▶ **AIM OF THE TASK**
Which lines in the entries below contain the string "dropdown"? Show each of them in full.

▶ **DATA UNDER STUDY**

[Start of section]

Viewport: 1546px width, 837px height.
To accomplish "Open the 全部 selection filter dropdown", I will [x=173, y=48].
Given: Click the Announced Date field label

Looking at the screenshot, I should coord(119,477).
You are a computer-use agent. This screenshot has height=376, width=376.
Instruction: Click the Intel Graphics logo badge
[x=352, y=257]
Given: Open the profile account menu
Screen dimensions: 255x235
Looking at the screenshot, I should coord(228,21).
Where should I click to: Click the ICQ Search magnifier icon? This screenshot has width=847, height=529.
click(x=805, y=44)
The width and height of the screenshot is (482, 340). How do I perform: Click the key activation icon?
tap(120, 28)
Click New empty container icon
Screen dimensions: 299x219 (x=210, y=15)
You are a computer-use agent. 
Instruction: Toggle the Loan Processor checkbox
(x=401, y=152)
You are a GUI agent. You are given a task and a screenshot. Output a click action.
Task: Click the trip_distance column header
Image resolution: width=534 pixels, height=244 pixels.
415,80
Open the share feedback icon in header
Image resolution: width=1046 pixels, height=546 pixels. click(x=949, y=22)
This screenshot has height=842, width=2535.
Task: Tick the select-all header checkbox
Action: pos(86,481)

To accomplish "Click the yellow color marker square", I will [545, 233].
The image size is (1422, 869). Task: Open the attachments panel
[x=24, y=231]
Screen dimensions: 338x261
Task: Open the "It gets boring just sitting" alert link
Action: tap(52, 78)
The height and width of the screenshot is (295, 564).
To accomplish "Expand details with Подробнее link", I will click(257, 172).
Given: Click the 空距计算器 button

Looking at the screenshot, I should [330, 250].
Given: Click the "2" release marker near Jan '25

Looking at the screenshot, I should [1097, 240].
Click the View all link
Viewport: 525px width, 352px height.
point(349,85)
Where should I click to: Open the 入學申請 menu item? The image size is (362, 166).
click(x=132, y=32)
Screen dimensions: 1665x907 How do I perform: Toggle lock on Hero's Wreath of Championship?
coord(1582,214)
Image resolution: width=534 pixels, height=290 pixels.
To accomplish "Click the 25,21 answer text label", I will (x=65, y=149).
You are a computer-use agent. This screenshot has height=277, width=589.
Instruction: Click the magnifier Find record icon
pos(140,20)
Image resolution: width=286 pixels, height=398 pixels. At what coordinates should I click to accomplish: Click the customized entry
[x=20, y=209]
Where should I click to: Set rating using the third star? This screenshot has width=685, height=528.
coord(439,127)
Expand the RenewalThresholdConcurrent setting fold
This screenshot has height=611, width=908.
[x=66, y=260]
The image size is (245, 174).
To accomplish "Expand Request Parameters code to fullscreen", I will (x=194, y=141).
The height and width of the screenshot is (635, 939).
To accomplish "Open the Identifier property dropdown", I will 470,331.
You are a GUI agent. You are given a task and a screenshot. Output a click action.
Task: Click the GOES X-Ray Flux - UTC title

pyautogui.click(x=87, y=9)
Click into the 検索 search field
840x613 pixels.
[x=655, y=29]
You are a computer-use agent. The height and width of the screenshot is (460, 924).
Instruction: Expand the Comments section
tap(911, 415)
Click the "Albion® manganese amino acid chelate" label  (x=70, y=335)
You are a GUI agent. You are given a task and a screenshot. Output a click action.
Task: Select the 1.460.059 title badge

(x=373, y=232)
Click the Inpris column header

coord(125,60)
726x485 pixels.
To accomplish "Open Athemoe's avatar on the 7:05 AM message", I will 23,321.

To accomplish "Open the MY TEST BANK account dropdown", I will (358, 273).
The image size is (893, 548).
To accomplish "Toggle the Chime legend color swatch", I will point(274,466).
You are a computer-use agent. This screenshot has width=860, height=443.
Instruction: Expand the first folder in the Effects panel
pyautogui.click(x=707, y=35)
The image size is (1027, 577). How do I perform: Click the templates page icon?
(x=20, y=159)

[End of section]

▶ **WRITTEN REPLY**
To accomplish "Open the 全部 selection filter dropdown", I will [x=173, y=48].
To accomplish "Open the Identifier property dropdown", I will 470,331.
To accomplish "Open the MY TEST BANK account dropdown", I will (358, 273).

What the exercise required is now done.